Gül, Poyraz gittiği andan beri gergin ve diken üstünde, her an kötü bir şey olacakmış gibi hissetmekten kendini alamıyordu. Geçen her saniye içi buruluyor, nefesi daralıyordu. Gözleri istemsizce saate her kaydığında yüreği bir el tarafında acımasızca sıkılıyordu.

Poyraz giderken veda etmemişti Gül'e. Onun uyuduğunu sanıp şakağına bir öpücük kondurmuş ve öylece karışmıştı daha aydınlanmamış güne. Bu ayrılığın, Poyraz için de zor olduğunu bildiğinden o süitin kapısını kapatana kadar Gül gözyaşlarının akmasına izin vermemişti sonra ise kocaman dünyada yapayalnız küçücük bir kız çocuğunun kederiyle saatlerce ağlamıştı. Dizlerini göğsüne çekerek gerçekleri dışarıda bırakmıştı. Savunmasızdı, doğduğu gün ki kadar çaresiz ve muhtaçtı.

Birini böyle delicesine, böyle ölürcesine sevmek yasaklanmalıydı belki de. Tek tesellisi kocasının gücüydü, söz vermişti Gül'e "Geri döneceğim." demişti. O sözlere okyanusun ortasında kalmış birinin can simidine tutunduğu gibi tutunuyordu genç kadın.

Dün geceye dair zihnine dolan hatıralar kocasının varlığı gibi okşuyordu Gül'ün tenini. Rahatlatıyor, umut vadediyordu genç kadına. Yaşadıkları şey öyle güzeldi ki, sanki bir rüyadaymışçasına süzülmüştü Gül ve kendini Poyraz'a koşulsuz şartsız vermişti. Her bir dokunuşu özlem ve aşkla taçlandırılmıştı. Vedalaşmamışlardı, sadece gelecek için söz vermişlerdi birbirlerine.

Güzel ve muhteşem olan bu anların kocasının zırhı olacağını bilerek teslim etmişti kendini Gül. Zordu ama asla gülümsemekten vazgeçmemişti. Sarılmış, dokunmuş ama bir kere bile "Gitme kal!" dememişti, diyememişti.

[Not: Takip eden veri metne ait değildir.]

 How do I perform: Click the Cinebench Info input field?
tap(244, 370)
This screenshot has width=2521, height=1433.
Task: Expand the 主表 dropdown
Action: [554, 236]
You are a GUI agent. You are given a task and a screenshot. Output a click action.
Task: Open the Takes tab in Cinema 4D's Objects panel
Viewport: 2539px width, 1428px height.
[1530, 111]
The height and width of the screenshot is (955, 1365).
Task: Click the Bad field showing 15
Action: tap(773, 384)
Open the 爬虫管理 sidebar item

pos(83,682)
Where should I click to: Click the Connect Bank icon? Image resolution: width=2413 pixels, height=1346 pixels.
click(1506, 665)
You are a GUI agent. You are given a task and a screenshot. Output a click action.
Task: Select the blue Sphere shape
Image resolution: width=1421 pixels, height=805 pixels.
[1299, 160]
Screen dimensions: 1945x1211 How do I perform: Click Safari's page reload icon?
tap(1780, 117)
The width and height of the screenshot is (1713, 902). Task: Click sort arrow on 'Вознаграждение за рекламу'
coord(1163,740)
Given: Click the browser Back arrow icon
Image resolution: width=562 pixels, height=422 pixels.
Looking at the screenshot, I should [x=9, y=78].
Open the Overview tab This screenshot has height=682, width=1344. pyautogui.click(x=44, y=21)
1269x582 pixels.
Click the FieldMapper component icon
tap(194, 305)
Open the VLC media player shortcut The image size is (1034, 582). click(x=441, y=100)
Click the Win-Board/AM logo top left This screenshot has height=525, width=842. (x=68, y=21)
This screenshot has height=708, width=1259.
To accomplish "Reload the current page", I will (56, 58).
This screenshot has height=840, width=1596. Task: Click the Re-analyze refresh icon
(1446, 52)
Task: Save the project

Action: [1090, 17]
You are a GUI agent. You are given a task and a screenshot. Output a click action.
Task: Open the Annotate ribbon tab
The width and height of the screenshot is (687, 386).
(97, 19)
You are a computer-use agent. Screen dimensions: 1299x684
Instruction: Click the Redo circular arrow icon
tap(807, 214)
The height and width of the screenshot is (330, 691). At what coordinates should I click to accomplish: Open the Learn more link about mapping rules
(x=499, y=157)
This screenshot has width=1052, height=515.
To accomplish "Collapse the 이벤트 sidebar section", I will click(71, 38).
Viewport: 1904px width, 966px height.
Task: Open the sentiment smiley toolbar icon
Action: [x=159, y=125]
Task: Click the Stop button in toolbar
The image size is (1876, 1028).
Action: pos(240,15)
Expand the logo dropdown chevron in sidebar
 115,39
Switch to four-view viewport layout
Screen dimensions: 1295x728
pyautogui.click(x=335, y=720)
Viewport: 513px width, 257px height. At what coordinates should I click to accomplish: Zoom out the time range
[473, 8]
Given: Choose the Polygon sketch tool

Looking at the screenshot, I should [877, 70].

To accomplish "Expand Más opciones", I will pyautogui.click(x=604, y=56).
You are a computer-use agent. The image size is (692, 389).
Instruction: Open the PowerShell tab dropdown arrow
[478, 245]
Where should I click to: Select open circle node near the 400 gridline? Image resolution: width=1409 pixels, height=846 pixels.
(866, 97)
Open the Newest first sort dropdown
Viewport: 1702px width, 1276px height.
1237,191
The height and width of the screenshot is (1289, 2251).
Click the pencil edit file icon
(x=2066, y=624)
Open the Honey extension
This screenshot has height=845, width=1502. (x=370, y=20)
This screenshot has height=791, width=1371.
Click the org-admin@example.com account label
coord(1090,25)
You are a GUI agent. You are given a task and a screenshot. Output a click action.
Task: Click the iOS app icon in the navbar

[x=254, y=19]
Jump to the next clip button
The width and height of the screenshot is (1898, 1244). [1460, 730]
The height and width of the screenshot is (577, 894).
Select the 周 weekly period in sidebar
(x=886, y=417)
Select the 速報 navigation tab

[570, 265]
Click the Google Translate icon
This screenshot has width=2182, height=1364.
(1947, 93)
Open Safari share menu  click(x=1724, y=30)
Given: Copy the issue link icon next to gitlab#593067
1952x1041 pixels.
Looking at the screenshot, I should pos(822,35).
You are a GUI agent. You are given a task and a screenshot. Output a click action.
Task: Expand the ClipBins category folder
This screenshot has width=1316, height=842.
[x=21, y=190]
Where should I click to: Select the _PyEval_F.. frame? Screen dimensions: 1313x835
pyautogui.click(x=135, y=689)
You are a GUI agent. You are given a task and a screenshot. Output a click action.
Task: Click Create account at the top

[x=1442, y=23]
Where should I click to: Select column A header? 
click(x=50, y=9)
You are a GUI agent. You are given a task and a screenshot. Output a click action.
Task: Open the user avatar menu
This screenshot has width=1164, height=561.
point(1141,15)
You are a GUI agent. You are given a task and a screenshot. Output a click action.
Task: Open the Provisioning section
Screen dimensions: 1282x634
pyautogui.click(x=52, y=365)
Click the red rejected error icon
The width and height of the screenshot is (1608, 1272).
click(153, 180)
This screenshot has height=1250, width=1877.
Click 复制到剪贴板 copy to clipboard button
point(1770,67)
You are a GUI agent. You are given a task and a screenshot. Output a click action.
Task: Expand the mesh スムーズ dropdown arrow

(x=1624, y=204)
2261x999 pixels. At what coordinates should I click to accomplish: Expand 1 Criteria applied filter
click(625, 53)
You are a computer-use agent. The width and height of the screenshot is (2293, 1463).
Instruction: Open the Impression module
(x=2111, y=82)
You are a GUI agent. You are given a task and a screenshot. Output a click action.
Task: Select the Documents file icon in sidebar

Şimdi ise acaba sıkı sıkı sarılıp onun gitmesine izin vermeseydim daha mı iyi olurdu diye düşünüyordu?

Nisa oturduğu ikili koltukta elindeki yastığa sarılıp üzgün; halden anlayan bir tavırla "Düşünme artık!" dedi. "Poyraz yetenekli bir adam, eminim bu işi bitirip biran önce sana dönecektir."

Başını salladı Gül, bu yıldıran iğrenç bekleyişinde en azından yalnız değildi, Peri ve Nisa'nın yanındaki varlığından az da olsa güç alıyordu. Hele kardeşi hızır gibi yetişmişti. Sabah daha o kendine gelemeden kapıya dayanmış, tek söz söylemeden tüm iradeyi eline almıştı. Aslan'ın bu tavrı artık büyüdüğünün en büyük kanıtıydı.

Ne sorularıyla boğmuştu Gül'ü ne de bu ağlak halinin nedeni merak etmişti. Sadece varlığıyla güç vermiş ve tüm bu zaman boyunca Akın'la ilgilenmişti. Küçük oğlu sanki bir şeylerin farkındaymışçasına arada bir Gül'ün yanına gelip koynuna sokuluyordu.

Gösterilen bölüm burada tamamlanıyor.